DOCUMENT SEGMENT:
# I need advice about my Samsung Fascinate (Verizon)



## jean001 (Aug 26, 2011)

I have CM7 on my phone and I want to go to ICS. Do I need to go back to stock first? Also in your opinion what is the best ICS rom out there now? Any advice or links would be greatly appreciated. Thanks in advance.

Jean


----------



## larryp1962 (Aug 31, 2011)

. http://rootzwiki.com...-back-to-stock/

Should be all the info you need


----------



## jean001 (Aug 26, 2011)

Thanks


----------



## awedel (Nov 22, 2011)

You might have to try a few ICS ROMs to find the right one for you. Maybe start here:

http://rootzwiki.com/topic/21239-ics-rom-comparison-chart/


----------



## deliquified (Dec 11, 2011)

jean001 said:


> I have CM7 on my phone and I want to go to ICS. Do I need to go back to stock first? Also in your opinion what is the best ICS rom out there now? Any advice or links would be greatly appreciated. Thanks in advance.
> 
> Jean


IMO, AOKP build 31 (glitched build) is perfect. Buttery smooth, amazing battery life, blazing fast, constantly updated.. Couldn't ask for more.

Sent from my SCH-I500 using RootzWiki


----------



## droidstyle (Oct 22, 2011)

deliquified said:


> IMO, AOKP build 31 (glitched build) is perfect. Buttery smooth, amazing battery life, blazing fast, constantly updated.. Couldn't ask for more.
> 
> Sent from my SCH-I500 using RootzWiki


Agreed!


----------



## jean001 (Aug 26, 2011)

Hi I just wanted to say "Thank you"... I did AOKP build 32 and* I love it*. It is SO much better than before. I literally spent the whole day messing with my phone trying different things. Is there a difference between build 32 and build 31? I was just trying to go with the newest one but if 31 is better please let me know.


----------



## partychick64 (Nov 5, 2011)

Not really. Probably just stability; you could also try gummy its nice. I do love the mods on AOKP I run it on my GNex and Tab 10.1 to keep them the same. I have my Mez on Gummy and its smooth as well I get pretty decent battery life 12hrs.

Sent from my Galaxy Nexus using RootzWiki


----------

TO DO: Can you copy out, word for word, the section of the Samsung Fascinate thread above that begins at the words "Hi I just wanted" and stops after "battery life 12hrs."?

ENTRIES PROVIDED:

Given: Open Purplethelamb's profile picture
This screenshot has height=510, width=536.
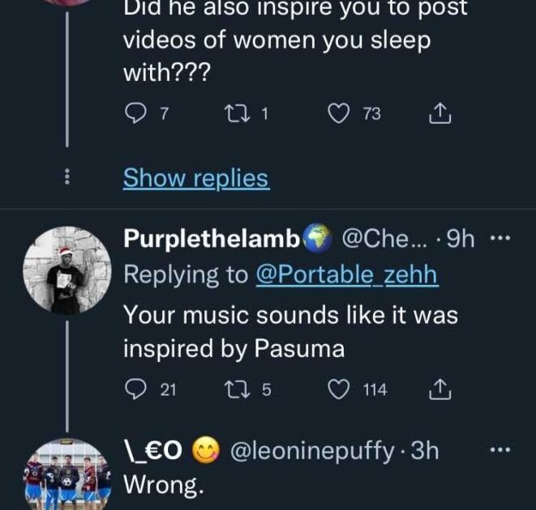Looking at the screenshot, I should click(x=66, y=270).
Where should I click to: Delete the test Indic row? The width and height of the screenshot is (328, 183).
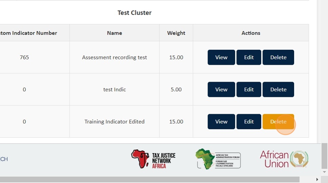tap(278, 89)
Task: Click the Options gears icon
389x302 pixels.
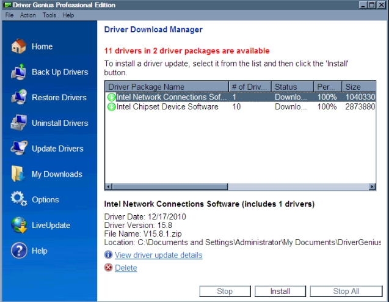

SOLUTION FOR THIS EXERCISE:
Hi I just wanted to say "Thank you"... I did AOKP build 32 and* I love it*. It is SO much better than before. I literally spent the whole day messing with my phone trying different things. Is there a difference between build 32 and build 31? I was just trying to go with the newest one but if 31 is better please let me know.


----------



## partychick64 (Nov 5, 2011)

Not really. Probably just stability; you could also try gummy its nice. I do love the mods on AOKP I run it on my GNex and Tab 10.1 to keep them the same. I have my Mez on Gummy and its smooth as well I get pretty decent battery life 12hrs.